#### DEINE AUFGABE
Schreibe aus dem Textauszug unten einen Abschnitt wortgetreu ab. Setze bei der Stelle mit „ich hab die“ ein und höre nach „Trigger060 (31. Dezember 2008)“ auf.

#### TEXTAUSZUG
------------------------

Habe mich ebenfalls extra dafür registriert, damit ich mein Lob hier freundlich ablaichen kann.
Thumbs up,
Molcho


----------



## Stephan (31. Dezember 2008)

*AW: Beseitigungs-Tutorial für "resycled\boot.com" im Arbeitsplatz*

Hi jungs!

ich hab die anweisungen jetzt schritt für schritt gemacht. Kann man denn jetzt sicher sein das mein rechner frei von viren ist?

oder ist die beste möglichkeit, den rechner einmal komplett zu formatiern, um alle infektionen wegzukriegen???

lg stephan


----------



## Trigger060 (31. Dezember 2008)

*AW: Beseitigungs-Tutorial für "resycled\boot.com" im Arbeitsplatz*

Lass doch einfach dein Antivirenprogramm und Malwarebytes einmal mit aktuellen Updates durchlaufen. 
Andernfalls kann ich dir HiJackThis empfehlen


----------



## Stephan (1. Januar 2009)

*AW: Beseitigungs-Tutorial für "resycled\boot.com" im Arbeitsplatz*

ich hab mir nen antivirprogramm gekauft, dass, nach deren aussage, alles schon beinhaltet.
Aber das prog hatte auch vorher schon nichts gefunden

ich hab keine ahnung wie man HiJackThis auswertet....


----------



## Trigger060 (2. Januar 2009)

------------------------

#### DATENZEILEN

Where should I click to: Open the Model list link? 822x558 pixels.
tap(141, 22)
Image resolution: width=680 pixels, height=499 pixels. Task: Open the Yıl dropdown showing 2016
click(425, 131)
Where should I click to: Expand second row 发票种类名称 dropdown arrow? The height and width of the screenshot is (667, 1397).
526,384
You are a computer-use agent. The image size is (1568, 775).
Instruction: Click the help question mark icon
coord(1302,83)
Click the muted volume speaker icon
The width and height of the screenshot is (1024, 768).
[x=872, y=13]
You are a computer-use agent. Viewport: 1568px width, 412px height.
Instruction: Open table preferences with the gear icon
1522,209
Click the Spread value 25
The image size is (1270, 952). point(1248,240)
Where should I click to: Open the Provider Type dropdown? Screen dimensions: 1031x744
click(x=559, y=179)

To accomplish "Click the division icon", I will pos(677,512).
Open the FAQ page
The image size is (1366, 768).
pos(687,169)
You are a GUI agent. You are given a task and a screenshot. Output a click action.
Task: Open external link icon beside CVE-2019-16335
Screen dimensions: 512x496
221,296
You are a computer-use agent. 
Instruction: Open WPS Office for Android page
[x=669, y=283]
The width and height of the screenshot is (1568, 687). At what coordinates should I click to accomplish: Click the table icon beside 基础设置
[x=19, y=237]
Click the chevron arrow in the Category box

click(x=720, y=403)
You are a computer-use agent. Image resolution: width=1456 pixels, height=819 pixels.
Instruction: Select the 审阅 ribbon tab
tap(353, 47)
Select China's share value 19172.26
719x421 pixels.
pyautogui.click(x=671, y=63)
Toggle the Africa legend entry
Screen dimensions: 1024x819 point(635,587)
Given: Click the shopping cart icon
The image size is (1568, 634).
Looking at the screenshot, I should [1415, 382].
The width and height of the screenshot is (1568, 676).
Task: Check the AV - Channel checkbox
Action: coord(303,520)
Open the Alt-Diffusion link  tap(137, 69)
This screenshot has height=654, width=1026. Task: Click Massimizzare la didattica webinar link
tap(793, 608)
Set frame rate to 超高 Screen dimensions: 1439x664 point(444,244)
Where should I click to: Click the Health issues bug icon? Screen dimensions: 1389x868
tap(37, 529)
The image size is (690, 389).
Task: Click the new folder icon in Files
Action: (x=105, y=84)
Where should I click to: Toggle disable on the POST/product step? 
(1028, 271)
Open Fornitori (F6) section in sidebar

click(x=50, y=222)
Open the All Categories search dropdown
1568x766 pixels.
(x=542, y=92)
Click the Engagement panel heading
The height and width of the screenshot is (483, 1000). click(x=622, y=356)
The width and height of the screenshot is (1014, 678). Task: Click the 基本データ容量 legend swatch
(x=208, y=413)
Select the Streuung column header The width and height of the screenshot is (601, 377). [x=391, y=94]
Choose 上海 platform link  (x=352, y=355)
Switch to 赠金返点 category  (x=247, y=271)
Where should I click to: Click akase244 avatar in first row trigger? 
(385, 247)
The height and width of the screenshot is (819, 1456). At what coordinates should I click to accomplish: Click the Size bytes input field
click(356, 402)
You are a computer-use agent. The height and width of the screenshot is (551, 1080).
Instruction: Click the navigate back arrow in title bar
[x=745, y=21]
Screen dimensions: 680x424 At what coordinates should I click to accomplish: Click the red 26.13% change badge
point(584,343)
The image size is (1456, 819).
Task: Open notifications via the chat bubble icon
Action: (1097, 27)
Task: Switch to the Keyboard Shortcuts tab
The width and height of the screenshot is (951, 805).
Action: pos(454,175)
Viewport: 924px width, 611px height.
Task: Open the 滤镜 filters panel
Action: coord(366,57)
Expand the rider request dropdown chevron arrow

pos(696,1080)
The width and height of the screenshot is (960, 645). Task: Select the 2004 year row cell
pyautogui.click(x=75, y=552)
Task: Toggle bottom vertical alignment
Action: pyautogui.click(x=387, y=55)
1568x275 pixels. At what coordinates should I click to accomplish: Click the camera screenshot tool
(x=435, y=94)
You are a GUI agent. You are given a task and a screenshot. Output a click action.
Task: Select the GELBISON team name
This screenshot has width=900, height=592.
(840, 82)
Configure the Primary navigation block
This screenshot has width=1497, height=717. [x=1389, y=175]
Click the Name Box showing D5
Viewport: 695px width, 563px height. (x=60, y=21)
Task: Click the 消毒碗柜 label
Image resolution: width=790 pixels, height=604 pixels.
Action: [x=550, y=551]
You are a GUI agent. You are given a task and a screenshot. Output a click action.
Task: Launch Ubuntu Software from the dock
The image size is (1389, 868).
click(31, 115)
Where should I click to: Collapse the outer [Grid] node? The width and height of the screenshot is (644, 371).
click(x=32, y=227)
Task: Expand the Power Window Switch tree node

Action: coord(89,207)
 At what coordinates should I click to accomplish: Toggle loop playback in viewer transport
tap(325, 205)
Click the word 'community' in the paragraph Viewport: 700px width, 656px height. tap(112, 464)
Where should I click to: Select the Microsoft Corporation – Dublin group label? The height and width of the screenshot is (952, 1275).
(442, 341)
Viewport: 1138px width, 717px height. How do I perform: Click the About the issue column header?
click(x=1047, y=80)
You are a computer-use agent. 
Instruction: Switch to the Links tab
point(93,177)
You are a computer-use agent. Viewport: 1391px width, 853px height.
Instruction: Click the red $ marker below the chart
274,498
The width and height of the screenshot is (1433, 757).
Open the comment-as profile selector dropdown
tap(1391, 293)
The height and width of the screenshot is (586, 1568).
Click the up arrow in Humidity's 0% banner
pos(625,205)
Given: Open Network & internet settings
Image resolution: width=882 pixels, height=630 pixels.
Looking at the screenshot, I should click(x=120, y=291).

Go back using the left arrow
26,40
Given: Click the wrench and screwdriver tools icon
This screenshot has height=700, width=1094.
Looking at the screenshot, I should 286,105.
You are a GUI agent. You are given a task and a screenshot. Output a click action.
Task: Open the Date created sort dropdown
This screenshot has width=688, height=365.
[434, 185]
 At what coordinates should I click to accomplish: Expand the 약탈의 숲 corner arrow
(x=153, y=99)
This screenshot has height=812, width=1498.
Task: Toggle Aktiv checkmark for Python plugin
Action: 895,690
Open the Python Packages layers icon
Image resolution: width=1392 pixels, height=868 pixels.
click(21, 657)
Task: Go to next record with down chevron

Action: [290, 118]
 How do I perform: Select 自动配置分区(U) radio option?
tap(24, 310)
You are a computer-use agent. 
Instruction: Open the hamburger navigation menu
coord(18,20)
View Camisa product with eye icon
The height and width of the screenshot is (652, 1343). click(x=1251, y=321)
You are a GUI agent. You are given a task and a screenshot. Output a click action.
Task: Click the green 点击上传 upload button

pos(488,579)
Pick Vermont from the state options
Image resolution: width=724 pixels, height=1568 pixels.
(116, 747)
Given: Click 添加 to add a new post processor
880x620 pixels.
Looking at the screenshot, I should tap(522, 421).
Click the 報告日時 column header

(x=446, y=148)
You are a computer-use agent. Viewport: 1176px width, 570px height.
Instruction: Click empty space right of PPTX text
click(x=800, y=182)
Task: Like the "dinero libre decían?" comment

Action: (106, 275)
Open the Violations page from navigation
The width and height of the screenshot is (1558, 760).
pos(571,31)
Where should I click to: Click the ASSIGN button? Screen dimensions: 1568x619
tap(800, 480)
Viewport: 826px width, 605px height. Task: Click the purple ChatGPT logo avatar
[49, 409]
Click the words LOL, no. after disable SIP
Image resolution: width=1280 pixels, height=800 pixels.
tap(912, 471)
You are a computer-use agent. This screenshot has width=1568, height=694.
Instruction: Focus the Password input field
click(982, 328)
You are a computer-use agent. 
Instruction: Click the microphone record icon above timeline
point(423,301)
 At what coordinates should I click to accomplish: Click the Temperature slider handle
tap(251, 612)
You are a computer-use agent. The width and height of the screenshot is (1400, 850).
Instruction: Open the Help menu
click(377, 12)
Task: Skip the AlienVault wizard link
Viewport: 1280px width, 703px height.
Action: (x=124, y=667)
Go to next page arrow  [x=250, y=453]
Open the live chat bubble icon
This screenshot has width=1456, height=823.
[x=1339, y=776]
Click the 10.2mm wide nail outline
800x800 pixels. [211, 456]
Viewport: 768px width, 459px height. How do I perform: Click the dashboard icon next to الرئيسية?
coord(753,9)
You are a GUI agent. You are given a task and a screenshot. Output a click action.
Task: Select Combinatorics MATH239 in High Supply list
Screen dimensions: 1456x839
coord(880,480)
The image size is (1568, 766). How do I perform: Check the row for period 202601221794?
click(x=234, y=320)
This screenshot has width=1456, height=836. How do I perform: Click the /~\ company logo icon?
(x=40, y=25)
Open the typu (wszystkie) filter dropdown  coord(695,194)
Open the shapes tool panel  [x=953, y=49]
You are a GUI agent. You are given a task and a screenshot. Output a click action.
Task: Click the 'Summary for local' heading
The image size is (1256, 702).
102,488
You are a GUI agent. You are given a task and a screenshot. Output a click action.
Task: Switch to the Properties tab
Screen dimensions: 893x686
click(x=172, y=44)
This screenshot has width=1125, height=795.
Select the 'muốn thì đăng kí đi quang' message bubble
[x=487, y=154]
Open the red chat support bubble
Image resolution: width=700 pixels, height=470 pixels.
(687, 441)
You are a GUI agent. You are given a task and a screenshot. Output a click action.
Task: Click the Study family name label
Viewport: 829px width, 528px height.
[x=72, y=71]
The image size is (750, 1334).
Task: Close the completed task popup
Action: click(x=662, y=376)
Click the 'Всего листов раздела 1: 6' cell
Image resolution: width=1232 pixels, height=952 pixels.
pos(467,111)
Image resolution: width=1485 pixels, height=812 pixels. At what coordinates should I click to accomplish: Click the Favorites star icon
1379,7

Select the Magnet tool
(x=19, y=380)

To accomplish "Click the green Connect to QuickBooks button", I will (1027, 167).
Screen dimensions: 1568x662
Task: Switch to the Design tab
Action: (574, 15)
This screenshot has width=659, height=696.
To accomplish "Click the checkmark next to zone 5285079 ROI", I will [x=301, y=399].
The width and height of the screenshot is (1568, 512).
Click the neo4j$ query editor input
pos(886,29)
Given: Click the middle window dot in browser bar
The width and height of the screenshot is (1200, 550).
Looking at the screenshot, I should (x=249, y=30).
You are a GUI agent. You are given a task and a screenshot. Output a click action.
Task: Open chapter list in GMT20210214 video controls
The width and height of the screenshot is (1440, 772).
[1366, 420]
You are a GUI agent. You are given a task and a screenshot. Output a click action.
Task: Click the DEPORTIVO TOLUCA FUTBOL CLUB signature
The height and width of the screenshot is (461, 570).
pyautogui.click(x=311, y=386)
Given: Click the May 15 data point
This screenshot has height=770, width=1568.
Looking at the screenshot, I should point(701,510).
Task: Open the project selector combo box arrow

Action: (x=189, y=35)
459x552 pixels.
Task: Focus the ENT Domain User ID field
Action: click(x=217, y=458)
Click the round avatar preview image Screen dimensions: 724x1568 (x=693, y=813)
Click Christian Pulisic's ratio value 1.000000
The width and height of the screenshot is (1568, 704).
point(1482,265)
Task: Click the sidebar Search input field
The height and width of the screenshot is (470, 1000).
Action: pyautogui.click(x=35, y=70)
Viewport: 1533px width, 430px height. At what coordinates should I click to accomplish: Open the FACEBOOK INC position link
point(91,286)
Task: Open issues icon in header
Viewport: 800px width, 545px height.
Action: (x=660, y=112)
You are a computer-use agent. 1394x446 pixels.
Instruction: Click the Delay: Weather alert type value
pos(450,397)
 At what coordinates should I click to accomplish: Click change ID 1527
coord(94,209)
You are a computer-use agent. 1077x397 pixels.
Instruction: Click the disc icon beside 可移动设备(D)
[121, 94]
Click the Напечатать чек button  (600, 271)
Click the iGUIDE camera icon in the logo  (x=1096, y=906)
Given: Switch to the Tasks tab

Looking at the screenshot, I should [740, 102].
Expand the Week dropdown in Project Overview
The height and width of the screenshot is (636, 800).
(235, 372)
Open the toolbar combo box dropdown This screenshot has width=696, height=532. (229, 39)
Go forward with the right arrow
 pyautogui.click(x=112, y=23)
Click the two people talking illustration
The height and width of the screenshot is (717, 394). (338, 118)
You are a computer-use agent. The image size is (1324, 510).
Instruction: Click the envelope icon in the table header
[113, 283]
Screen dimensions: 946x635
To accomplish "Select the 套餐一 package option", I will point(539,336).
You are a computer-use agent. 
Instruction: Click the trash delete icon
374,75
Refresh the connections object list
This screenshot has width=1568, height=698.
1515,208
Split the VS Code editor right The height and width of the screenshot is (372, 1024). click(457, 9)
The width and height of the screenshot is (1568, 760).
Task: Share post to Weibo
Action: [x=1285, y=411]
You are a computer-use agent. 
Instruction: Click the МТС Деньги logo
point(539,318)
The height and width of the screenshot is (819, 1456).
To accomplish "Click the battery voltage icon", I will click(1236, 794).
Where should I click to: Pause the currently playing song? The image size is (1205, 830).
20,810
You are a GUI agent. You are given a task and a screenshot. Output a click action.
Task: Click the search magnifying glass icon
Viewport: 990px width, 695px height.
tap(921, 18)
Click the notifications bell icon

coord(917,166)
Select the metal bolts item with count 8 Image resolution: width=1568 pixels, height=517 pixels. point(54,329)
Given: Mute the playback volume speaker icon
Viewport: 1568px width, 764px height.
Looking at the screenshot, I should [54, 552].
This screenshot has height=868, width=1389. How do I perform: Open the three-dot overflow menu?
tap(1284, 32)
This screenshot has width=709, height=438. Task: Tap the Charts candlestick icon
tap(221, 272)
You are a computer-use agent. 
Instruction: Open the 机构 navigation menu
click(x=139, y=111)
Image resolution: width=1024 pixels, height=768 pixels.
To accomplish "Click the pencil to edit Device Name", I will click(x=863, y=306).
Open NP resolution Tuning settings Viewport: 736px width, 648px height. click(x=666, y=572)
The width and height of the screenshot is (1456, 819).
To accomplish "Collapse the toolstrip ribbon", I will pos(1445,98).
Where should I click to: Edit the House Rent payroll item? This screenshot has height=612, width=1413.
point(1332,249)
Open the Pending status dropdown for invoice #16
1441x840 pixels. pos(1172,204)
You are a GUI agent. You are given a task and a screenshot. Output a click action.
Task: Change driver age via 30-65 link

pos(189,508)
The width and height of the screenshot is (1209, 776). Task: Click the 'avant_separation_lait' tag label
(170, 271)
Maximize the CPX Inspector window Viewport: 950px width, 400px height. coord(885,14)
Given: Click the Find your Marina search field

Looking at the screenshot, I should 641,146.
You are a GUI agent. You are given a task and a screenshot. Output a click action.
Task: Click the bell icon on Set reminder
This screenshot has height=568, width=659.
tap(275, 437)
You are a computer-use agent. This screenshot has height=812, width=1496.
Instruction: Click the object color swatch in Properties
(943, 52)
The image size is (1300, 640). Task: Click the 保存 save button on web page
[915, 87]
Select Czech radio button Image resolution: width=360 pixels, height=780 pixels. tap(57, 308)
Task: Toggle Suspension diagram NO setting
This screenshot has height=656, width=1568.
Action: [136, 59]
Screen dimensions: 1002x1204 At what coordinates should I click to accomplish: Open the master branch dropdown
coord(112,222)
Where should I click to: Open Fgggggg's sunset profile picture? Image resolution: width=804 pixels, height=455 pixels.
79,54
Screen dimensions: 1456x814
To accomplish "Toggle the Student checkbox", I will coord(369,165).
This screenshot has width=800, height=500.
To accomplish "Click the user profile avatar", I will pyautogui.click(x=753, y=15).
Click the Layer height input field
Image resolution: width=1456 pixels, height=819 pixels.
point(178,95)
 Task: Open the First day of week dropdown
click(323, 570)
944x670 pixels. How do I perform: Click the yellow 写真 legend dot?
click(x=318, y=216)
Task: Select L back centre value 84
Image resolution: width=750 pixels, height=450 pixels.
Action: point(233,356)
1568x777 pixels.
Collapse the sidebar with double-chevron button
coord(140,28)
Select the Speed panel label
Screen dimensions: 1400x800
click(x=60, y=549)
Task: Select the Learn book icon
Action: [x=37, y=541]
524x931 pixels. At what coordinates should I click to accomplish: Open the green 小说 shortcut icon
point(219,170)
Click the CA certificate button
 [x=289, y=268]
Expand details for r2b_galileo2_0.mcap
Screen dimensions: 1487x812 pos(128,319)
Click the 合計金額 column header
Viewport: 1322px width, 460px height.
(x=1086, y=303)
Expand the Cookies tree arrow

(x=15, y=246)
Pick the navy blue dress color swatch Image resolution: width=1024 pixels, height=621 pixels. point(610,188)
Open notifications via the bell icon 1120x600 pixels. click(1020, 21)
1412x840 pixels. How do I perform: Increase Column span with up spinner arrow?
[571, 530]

------------------------

#### DIE ANTWORT
ich hab die anweisungen jetzt schritt für schritt gemacht. Kann man denn jetzt sicher sein das mein rechner frei von viren ist?

oder ist die beste möglichkeit, den rechner einmal komplett zu formatiern, um alle infektionen wegzukriegen???

lg stephan


----------



## Trigger060 (31. Dezember 2008)